Exercise objective →
Starting at the line with "You are a computer-use", copy each line through the last one below exactly as written, without any pictures.

(Saved data entries)
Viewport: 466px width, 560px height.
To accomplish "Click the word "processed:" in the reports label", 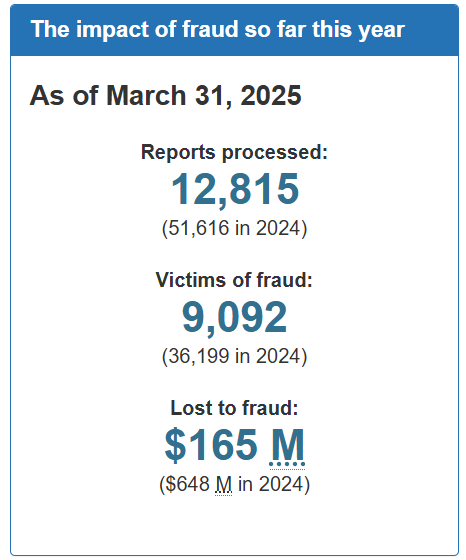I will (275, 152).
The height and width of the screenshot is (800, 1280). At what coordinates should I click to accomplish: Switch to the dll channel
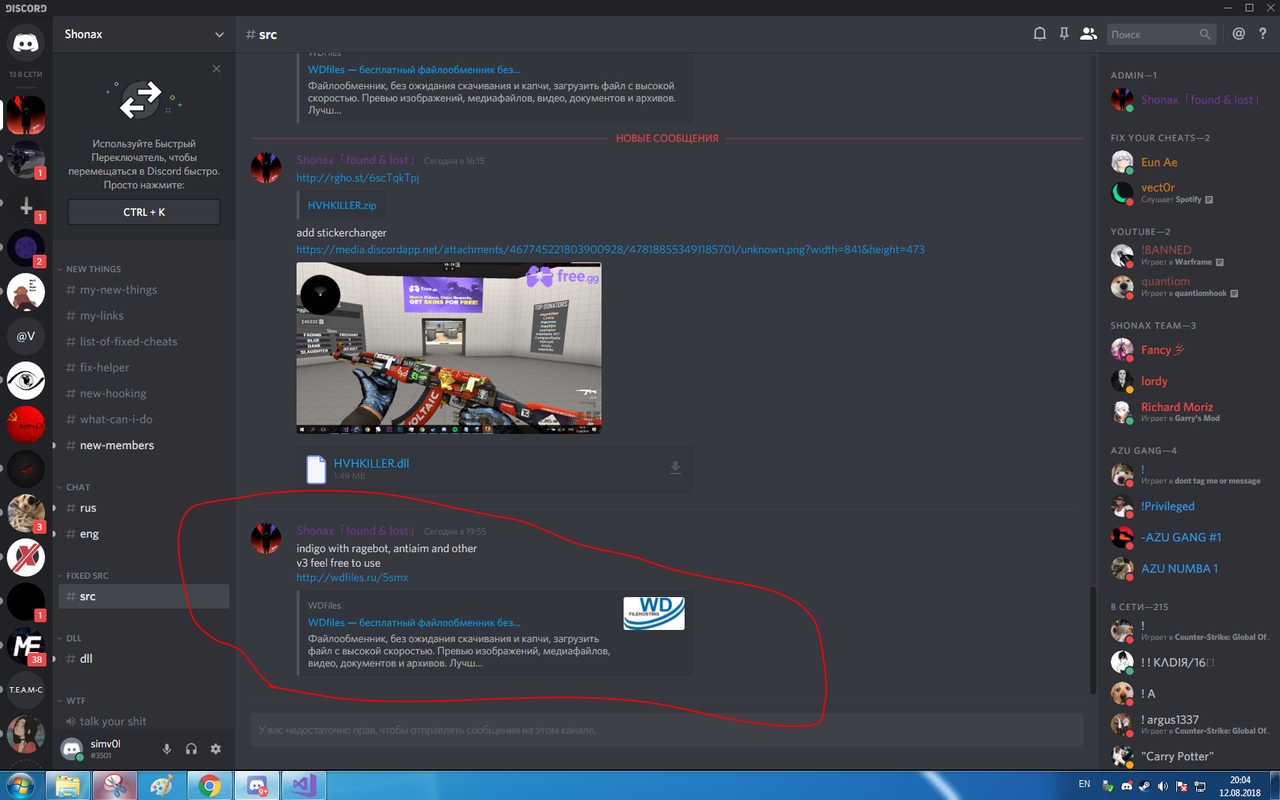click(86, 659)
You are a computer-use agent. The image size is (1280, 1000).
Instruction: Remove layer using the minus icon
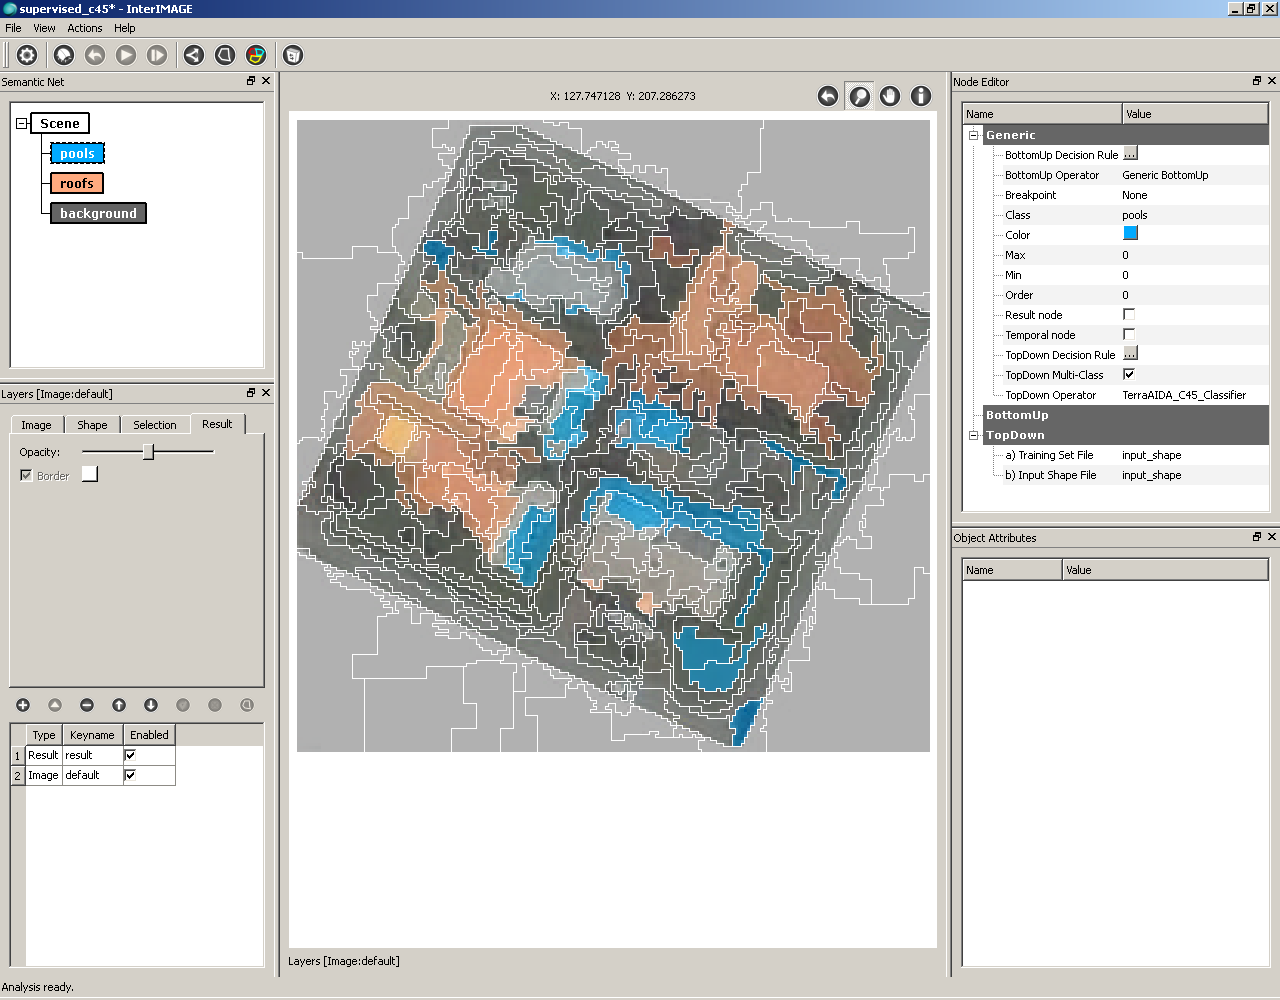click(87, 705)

Your response →
You are a computer-use agent. The image size is (1280, 1000).
Instruction: Remove layer using the minus icon
click(87, 705)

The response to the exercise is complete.